_WHAT YOU ARE ASKED TO DO_. Reproduce each line from the records that holds "with".

*****

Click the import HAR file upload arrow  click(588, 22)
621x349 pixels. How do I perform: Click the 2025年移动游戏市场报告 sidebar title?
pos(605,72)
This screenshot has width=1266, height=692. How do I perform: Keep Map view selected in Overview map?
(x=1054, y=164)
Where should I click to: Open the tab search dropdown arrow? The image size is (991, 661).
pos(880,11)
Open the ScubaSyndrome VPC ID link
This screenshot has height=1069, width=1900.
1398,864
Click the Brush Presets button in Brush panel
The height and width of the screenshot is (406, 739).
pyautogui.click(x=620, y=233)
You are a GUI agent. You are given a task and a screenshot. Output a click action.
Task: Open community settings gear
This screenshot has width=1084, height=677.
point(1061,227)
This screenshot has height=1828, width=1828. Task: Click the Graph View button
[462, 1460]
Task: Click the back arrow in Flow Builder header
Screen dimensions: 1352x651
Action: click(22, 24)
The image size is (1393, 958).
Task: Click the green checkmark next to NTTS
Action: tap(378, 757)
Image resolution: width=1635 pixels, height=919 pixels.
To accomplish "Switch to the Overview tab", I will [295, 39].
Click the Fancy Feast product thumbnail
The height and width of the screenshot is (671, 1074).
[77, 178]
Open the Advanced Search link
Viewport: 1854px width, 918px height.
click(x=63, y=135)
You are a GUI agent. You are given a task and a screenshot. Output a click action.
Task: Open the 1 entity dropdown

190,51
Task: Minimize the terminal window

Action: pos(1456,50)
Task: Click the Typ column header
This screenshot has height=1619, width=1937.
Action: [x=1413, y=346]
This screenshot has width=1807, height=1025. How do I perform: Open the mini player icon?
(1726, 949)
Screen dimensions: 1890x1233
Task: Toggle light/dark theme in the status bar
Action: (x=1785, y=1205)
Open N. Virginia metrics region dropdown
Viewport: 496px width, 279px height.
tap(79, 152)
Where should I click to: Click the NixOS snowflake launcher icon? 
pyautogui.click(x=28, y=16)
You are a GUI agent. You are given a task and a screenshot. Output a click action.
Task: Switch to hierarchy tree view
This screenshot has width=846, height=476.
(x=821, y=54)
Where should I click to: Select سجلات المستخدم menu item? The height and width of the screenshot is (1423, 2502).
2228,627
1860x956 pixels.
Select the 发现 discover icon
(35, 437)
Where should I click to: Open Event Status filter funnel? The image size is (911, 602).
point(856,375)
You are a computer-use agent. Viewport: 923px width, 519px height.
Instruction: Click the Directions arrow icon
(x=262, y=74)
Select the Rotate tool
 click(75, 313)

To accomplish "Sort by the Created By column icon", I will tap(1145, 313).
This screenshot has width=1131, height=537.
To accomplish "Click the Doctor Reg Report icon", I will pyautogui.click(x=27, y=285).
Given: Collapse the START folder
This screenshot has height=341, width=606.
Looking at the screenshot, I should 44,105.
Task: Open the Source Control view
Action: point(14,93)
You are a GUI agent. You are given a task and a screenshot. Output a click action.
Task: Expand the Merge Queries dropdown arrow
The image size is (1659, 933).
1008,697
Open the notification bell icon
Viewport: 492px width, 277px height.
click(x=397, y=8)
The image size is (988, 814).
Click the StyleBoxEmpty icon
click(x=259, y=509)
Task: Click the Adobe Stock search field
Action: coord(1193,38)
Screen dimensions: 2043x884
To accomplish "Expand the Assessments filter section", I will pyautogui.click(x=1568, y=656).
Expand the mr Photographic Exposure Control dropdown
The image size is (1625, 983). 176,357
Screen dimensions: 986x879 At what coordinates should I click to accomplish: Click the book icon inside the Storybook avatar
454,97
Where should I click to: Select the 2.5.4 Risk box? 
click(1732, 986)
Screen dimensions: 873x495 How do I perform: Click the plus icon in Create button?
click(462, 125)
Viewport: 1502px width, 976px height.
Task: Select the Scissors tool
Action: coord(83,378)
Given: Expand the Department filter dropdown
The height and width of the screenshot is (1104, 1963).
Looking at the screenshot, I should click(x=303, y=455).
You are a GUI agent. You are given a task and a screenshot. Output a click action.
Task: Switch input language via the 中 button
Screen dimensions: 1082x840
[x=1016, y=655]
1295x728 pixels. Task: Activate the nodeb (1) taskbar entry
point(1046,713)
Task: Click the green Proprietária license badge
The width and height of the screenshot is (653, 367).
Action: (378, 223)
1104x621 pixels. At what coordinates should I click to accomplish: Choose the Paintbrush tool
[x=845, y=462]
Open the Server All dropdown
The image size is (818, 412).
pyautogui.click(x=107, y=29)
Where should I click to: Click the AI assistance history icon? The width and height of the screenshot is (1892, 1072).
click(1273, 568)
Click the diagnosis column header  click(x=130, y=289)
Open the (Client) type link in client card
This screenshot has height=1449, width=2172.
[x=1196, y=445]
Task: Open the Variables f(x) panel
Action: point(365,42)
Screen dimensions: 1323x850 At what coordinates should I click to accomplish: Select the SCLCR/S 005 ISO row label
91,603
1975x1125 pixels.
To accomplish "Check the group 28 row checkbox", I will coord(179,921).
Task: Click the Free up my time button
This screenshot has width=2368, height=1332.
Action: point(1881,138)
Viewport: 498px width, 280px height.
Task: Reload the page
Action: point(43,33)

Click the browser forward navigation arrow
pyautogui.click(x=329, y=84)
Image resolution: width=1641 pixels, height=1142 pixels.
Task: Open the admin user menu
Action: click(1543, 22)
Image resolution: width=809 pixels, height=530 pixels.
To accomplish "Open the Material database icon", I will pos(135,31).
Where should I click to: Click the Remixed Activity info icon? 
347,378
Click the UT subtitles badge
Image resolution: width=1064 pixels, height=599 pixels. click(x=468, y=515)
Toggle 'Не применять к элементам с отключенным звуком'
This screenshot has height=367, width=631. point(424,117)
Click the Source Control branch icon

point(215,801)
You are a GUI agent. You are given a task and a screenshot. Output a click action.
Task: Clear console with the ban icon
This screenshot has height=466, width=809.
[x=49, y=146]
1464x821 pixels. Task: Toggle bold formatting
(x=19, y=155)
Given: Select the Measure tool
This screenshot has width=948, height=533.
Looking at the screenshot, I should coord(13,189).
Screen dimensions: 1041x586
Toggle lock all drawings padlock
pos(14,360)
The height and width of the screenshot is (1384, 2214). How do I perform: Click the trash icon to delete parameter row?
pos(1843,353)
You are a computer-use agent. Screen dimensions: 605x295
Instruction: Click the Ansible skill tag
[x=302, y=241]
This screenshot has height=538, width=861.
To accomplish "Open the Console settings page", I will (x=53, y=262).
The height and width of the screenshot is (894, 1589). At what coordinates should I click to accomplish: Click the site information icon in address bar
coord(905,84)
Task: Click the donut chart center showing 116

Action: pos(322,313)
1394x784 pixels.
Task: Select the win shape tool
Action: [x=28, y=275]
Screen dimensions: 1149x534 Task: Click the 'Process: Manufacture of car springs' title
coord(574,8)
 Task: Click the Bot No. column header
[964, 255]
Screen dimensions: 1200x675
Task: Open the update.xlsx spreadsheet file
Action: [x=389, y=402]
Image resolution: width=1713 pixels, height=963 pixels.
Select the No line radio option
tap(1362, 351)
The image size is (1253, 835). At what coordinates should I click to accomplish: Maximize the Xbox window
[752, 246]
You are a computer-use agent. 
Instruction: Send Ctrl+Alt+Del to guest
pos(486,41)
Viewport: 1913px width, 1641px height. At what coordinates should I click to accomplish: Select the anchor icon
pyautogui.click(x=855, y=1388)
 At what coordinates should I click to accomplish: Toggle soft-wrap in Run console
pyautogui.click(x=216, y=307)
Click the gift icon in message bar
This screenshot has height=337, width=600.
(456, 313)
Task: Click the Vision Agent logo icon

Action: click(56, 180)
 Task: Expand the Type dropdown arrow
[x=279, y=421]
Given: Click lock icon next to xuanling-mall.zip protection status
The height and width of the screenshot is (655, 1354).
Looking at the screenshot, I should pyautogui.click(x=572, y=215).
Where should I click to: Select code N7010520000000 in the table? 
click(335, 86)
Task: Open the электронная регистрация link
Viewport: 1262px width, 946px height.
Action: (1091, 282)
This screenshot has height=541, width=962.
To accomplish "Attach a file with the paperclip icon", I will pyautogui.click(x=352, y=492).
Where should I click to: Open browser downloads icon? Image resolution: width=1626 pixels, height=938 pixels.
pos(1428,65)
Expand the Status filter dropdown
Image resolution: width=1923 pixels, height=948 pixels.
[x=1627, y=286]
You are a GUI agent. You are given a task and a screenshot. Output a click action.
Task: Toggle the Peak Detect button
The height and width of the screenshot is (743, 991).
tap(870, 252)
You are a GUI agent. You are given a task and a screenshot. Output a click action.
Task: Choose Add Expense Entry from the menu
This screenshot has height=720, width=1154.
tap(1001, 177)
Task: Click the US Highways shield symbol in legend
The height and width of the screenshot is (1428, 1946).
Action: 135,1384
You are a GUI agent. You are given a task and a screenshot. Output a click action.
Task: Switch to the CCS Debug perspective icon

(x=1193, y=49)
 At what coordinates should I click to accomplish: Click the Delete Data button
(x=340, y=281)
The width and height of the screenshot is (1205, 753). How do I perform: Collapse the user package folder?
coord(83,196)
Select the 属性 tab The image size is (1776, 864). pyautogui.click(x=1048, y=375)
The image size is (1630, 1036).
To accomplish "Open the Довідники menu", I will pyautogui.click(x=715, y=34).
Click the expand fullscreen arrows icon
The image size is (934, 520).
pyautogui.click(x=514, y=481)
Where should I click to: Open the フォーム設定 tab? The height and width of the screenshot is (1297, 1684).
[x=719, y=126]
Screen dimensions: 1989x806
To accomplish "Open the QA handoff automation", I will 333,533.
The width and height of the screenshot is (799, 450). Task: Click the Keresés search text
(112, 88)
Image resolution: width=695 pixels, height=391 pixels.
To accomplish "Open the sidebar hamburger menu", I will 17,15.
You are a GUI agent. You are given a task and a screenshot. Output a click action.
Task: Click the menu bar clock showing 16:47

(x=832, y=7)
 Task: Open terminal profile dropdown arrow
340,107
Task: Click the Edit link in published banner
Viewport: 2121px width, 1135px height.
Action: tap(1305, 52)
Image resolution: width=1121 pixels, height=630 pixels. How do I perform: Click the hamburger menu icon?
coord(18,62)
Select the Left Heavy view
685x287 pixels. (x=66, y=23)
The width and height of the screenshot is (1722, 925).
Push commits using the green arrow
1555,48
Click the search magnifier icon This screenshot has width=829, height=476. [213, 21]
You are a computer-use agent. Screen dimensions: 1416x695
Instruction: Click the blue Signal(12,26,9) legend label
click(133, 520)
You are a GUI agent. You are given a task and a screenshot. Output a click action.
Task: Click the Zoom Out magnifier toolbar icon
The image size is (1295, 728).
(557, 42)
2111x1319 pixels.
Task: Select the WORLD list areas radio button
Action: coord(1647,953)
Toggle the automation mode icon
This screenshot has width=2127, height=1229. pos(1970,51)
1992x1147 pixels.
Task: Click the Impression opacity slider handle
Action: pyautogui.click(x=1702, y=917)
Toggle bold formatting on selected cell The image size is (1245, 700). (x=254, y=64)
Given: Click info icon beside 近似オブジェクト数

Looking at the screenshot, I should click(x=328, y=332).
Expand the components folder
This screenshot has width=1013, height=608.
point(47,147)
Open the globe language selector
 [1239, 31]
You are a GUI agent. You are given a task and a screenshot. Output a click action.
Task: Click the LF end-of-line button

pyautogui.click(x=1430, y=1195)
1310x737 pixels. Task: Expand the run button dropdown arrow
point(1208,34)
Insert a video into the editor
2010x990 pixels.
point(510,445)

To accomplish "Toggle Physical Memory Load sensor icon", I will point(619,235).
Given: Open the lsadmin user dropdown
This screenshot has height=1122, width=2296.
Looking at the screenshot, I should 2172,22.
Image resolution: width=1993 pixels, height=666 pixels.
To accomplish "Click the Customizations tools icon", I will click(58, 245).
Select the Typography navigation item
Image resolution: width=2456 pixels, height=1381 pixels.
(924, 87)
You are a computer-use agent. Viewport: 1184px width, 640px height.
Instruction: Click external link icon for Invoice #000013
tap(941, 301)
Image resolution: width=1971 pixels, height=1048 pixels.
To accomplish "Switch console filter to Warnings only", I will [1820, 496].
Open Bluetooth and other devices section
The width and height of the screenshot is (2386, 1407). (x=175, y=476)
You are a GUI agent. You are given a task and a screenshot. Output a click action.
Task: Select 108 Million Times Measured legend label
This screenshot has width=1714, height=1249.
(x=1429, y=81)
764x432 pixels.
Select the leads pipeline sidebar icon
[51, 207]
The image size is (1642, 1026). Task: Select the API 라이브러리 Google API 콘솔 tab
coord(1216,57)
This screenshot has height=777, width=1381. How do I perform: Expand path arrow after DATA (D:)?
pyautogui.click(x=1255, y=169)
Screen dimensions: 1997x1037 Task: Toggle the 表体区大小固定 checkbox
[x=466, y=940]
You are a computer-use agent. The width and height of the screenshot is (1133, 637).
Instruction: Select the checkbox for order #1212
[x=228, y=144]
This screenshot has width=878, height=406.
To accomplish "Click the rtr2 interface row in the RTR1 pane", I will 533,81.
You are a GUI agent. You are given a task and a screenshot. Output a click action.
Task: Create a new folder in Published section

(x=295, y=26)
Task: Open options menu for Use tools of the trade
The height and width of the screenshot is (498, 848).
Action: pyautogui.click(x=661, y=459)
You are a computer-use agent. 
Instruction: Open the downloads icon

*****

_WRITTEN REPLY_.
Task: Clear console with the ban icon
To accomplish "Attach a file with the paperclip icon", I will pyautogui.click(x=352, y=492).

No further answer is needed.